Oddly, that was a temporary effect, although the Great Recession had an impact. By 2010, the first-time admits who actually showed up were at an all-time high, and the campus went over 6,000 students (abut 4,200 FTEs) for the first time ever.

But the immediate effect was huge, especially in departments (math & English) which depended on a lot of developmental course work to keep their faculty fully employed...a lot of part-timers lost their jobs, and even a few f-t lecturer positions went away for a few years.
It's never been particularly easy to shed student loan debt. I'd have to say "pics or it didn't happen" to Dantes.

The issue is that student loan debt should be dischargeable under certain circumstances -- if you're formally found disabled by SS, for example. Then you can't use the education you just spent all that money to acquire.

In general, of course, the issue with student loans is simply their massiveness. The other problems, such as the stupidity of running through banks instead of directly, are extant, but the sheer scale of the issue is such that it is the primary concern.

I'm also a little baffled by taking this seriously. This is a throwaway line. There is no way a Congress that puts Ted Cruz in charge of NASA ponies up for additional funds for education.

@Anonymous 6:08AM

There has been a long history of smaller "directional state" or "university of ... AT city" schools having the goal of becoming large research universities, right down to the major football program. I even know of one that started as a 2-year "normal" college and was exclusively a college of education into the 1950s; it is now a research university that is well on its way to having a medical school.

Mission creep.

That is the reason you find "4 year" universities that dream of the same, seeking a way to cut teaching effort and increase research effort until they can get the external funds to keep the enterprise going. And, yes, this proposal could hurt them.

It won't hurt the universities with the sort of amenities alluded to in the hysterical screed written by The Hater (in the article cited by Edmund Dantes). They will still draw plenty of freshmen who want to go to football games. They will do just fine.

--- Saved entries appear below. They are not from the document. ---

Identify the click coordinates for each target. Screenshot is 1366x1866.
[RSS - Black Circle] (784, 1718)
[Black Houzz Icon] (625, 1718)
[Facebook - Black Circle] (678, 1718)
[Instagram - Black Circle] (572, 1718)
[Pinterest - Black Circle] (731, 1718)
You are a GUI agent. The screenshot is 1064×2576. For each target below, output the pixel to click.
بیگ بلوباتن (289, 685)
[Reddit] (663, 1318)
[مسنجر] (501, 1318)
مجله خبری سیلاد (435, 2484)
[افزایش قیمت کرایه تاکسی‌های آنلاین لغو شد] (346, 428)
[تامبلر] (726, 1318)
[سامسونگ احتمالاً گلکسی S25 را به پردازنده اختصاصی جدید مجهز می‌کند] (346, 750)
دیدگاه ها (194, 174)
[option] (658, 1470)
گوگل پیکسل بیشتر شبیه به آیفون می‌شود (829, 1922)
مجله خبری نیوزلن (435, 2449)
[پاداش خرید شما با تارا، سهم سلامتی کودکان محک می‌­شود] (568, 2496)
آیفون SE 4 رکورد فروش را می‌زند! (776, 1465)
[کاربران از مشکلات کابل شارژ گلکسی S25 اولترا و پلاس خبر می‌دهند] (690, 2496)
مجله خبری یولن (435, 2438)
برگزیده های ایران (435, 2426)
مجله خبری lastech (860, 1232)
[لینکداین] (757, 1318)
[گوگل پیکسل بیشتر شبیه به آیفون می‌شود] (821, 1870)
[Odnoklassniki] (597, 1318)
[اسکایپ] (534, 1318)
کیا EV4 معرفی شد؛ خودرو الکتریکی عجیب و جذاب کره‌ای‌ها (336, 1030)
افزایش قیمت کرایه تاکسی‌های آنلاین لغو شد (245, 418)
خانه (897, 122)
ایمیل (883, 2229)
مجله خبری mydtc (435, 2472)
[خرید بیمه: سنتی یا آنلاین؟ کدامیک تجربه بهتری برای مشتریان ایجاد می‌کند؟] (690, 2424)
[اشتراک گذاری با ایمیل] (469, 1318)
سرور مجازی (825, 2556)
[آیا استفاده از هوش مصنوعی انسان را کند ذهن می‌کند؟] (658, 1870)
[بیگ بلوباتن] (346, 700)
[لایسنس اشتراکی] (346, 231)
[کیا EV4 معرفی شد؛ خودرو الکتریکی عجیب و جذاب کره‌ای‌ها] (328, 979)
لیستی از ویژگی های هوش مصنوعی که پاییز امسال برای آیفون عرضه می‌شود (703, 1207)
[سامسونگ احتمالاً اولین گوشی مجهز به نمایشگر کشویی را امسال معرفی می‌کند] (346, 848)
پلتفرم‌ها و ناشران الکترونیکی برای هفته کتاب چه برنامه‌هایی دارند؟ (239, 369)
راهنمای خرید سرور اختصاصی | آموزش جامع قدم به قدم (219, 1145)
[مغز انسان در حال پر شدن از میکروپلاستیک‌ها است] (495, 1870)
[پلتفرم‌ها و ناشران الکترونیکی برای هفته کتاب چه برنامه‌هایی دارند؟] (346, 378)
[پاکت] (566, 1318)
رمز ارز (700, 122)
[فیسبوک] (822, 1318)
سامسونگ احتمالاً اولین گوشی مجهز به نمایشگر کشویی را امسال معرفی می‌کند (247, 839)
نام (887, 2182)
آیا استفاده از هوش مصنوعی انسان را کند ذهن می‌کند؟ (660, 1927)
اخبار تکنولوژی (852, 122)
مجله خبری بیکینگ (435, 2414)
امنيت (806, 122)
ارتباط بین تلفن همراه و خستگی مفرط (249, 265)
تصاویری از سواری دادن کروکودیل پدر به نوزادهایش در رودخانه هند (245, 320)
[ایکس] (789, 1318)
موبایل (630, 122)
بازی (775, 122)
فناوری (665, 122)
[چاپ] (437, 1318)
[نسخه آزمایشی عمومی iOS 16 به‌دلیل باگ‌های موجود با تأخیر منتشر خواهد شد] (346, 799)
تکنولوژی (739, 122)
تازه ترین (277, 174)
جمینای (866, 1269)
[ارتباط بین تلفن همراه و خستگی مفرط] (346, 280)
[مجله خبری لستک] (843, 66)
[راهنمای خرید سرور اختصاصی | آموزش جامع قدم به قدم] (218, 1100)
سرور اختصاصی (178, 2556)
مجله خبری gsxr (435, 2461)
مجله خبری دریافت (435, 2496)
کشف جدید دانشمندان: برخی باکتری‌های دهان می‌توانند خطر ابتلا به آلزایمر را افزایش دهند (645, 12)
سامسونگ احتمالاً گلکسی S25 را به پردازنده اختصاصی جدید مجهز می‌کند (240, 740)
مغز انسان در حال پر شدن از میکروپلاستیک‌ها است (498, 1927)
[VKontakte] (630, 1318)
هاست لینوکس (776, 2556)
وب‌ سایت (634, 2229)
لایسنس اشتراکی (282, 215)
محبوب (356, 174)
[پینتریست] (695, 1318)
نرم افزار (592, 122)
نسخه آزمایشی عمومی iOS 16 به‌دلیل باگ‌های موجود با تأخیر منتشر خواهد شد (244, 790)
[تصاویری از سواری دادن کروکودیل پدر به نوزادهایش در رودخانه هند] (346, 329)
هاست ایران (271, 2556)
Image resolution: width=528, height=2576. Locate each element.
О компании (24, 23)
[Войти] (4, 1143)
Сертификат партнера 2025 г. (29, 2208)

And so will community college faculty, who already often make more than the poor folks doing both a high load of teaching and publish or perish research at Middling State. More money goes to teaching when you don't have to feed the bureaucrats needed to run research projects.
Back when my parents went to uni, it was free tuition and you got a (small) living grant.

Not everyone got in — you had to pass your A-levels, in a time when most took O-levels.

You could get a decent job (even in still-rationed Britain) without a degree.
Punditus, I do not personally know anyone who has shed student loan debt in bankruptcy. The conversation really happened, but it was close to 40 years ago, I can't verify the accuracy of what I was told. The bankruptcy code has been changed many times since then, and generally not to make it easier for debtors.

The point of my comment is the economic logic behind treating student loan debt differently from other debts in bankruptcy.